Yudai Sasaki , Masahiro Yamada , Tomohide Hori * , Hidekazu Yamamoto , Hideki Harada , Michihiro Yamamoto , Takefumi Yazawa , Ben Sasaki , Masaki Tani , Asahi Sato , Hikotaro Katsura , Yasuyuki Kamada , Ryotaro Tani , Ryuhei Aoyama , Masazumi Zaima
22 January 2021
AII, acute intestinal infarction, PC, protein C, PCD, protein C deficiency, POD, postoperative day, PV, portal vein, SMV, superior mesenteric vein, SVT, splanchnic venous thrombosis, Deficiency, Portal vein, Protein C, Superior mesenteric vein, Thrombosis
Splanchnic venous thrombosis caused by superior mesenteric vein thrombosis is rare.
Delayed diagnosis and/or treatment can result in acute intestinal infarction.
Protein C deficiency is rare.
Insufficient awareness can result in mismanagement of splanchnic venous thrombosis.
Coagulation disorders contribute to acute intestinal infarction of unknown cause.
Splanchnic venous thrombosis (SVT) originating in the superior mesenteric vein (SMV) is rare and may cause acute intestinal infarction (AII). Protein C deficiency (PCD) results in thrombophilia.
Acute unexplained SVT originating in the SMV and portal vein was detected in 68-year-old man. Pan-peritonitis and AII were diagnosed and emergency surgery performed. Part of the small intestine was necrotic and partial resection without anastomotic reconstruction was performed. Heparin was administered intravenously continuously from postoperative day (POD) 1. Hereditary, heterozygous, type 1 PCD was diagnosed postoperatively. The anastomosis was reconstructed on POD 16. Warfarin was substituted for heparin on POD 22. No recurrent thrombosis occurred during 2 years of follow-up.
Patients with the rare condition of SVT require prompt diagnosis and treatment and may have underlying disease. PCD can cause SVT even in intact veins and anticoagulation therapy should be administered immediately postoperatively. Misdiagnosis and/or delayed treatment of SVT can result in AII, a life-threatening condition with a high mortality rate. Insufficient clinician awareness can result in serious mismanagement of patients with PCD and SVT; emergency patients with AII caused by unexplained SVT should therefore be further investigated for prothrombotic states and assessment of coagulation–fibrinolysis profiles to clarify the underlying mechanism.

→ RECORD EXCERPTS:
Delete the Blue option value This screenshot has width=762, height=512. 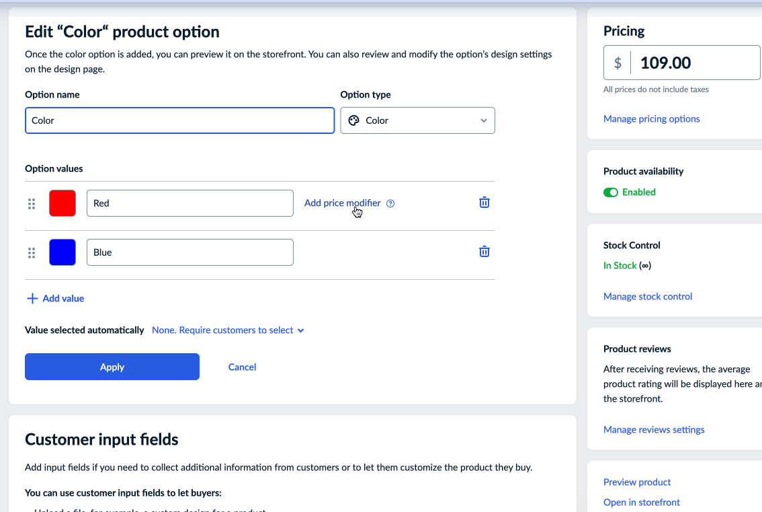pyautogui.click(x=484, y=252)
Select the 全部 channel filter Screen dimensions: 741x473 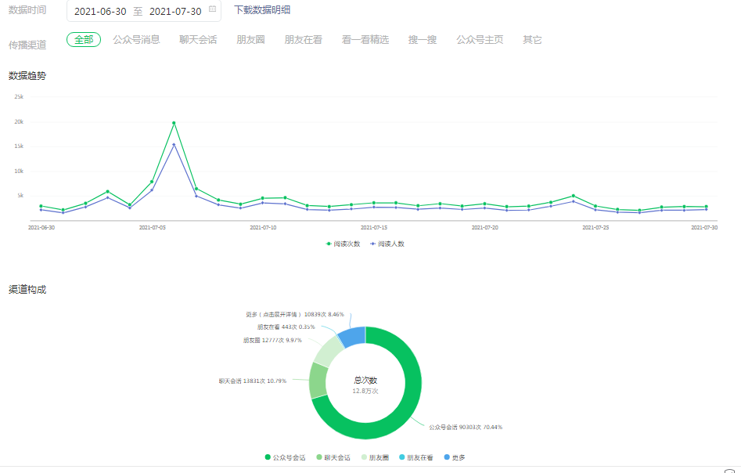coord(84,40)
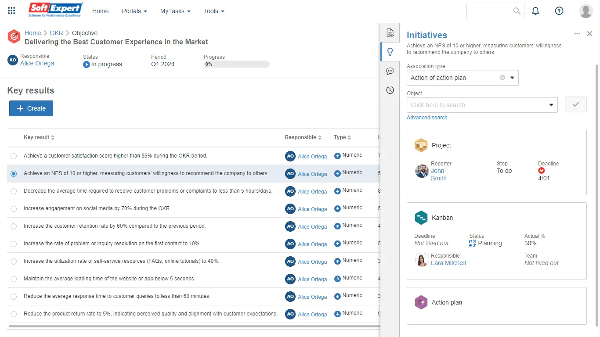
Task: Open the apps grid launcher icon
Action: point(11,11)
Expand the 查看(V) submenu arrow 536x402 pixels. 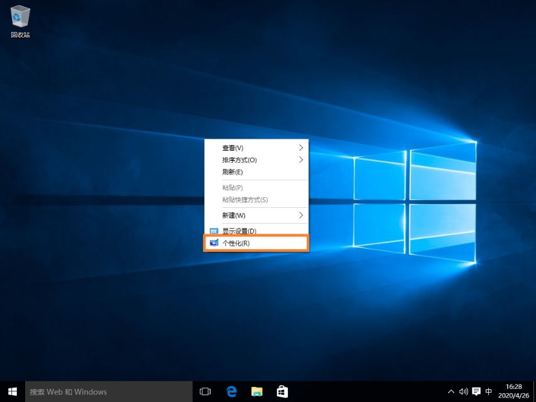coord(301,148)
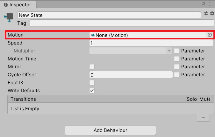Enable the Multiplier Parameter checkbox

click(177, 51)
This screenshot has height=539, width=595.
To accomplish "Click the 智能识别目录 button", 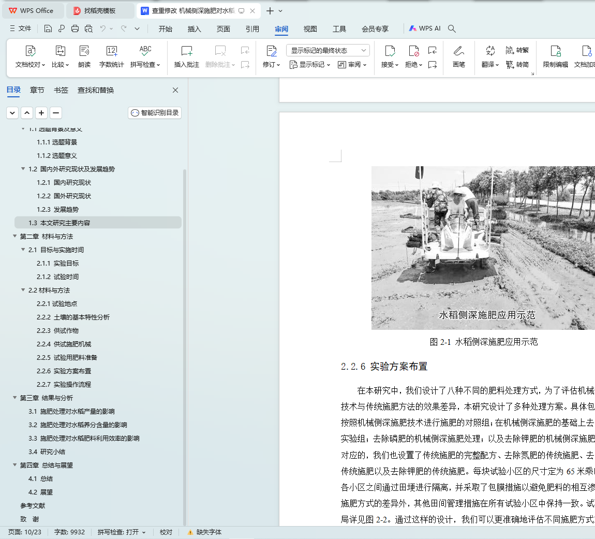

==

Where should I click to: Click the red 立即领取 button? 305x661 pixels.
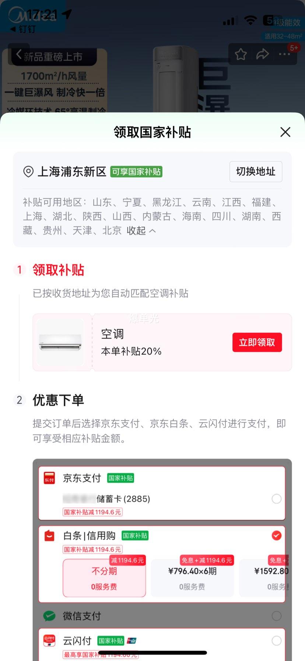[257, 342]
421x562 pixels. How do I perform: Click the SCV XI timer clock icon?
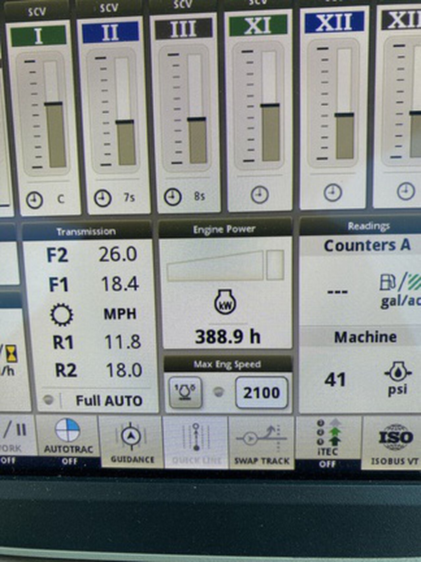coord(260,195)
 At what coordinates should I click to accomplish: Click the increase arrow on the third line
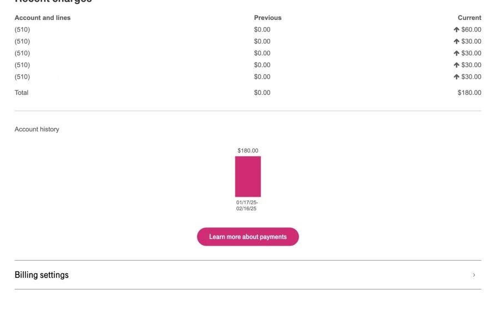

* * *

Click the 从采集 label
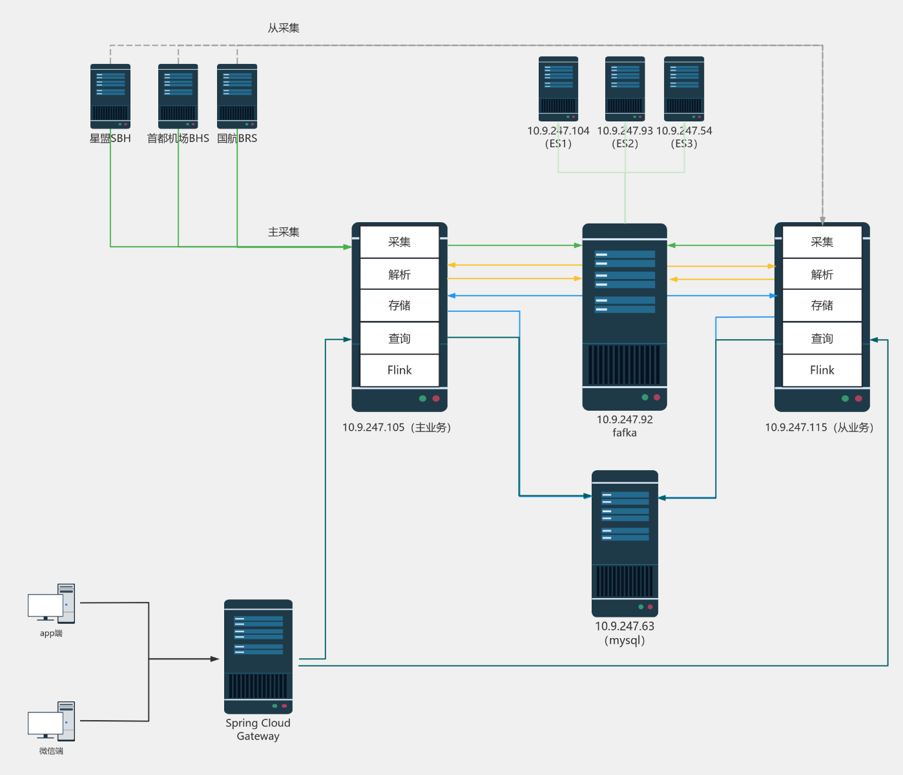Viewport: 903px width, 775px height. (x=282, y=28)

→ TASKS FOR THIS EXERCISE:
- a) In the abstract on protein C deficiency, swap "Warfarin" for "Rivaroxaban" in the stretch from "Coagulation disorders contribute" through "years of follow-up.", and give that stretch again.
- b) Please answer these questions using the abstract on protein C deficiency:
(i) To what does the text say coagulation disorders contribute?
(ii) How old was the patient in the case?
(iii) What type of protein C deficiency was diagnosed after surgery?

→ TASK-BY-TASK SOLUTIONS:
- a)
Coagulation disorders contribute to acute intestinal infarction of unknown cause.
Splanchnic venous thrombosis (SVT) originating in the superior mesenteric vein (SMV) is rare and may cause acute intestinal infarction (AII). Protein C deficiency (PCD) results in thrombophilia.
Acute unexplained SVT originating in the SMV and portal vein was detected in 68-year-old man. Pan-peritonitis and AII were diagnosed and emergency surgery performed. Part of the small intestine was necrotic and partial resection without anastomotic reconstruction was performed. Heparin was administered intravenously continuously from postoperative day (POD) 1. Hereditary, heterozygous, type 1 PCD was diagnosed postoperatively. The anastomosis was reconstructed on POD 16. Rivaroxaban was substituted for heparin on POD 22. No recurrent thrombosis occurred during 2 years of follow-up.

- b)
(i) Acute intestinal infarction of unknown cause
(ii) 68 years old
(iii) Hereditary, heterozygous, type 1